PROBLEM REQUIREMENTS> If a line of the records holds the word "logo", copy it out.

MATERIAL FOR THIS TASK>
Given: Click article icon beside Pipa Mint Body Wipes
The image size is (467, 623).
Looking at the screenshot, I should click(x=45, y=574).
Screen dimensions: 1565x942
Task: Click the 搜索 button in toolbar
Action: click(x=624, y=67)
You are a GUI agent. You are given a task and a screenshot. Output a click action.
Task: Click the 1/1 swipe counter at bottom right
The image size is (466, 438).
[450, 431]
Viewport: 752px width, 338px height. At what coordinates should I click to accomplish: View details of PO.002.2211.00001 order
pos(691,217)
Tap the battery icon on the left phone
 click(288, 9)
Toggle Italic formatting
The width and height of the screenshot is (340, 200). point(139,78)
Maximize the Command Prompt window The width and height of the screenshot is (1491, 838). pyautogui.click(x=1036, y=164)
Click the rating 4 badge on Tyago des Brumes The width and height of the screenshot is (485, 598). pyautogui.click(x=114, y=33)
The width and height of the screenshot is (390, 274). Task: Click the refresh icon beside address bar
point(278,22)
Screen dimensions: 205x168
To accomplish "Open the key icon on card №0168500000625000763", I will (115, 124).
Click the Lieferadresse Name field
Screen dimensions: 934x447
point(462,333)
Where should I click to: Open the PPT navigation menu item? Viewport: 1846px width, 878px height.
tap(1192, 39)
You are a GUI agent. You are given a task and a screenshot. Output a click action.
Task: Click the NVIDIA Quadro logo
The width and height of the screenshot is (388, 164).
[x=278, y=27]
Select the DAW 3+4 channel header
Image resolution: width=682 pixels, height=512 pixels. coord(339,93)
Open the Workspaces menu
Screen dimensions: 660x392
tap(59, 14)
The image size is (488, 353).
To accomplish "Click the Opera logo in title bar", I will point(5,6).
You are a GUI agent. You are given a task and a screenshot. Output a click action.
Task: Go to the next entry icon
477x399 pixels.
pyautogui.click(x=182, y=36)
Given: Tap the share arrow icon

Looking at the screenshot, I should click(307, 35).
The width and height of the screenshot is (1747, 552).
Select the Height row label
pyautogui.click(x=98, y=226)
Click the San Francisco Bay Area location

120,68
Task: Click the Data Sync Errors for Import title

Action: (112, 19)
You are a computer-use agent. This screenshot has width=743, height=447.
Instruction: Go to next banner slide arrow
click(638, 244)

RESPONSE BELOW>
Task: Click the NVIDIA Quadro logo
To accomplish "Click the Opera logo in title bar", I will point(5,6).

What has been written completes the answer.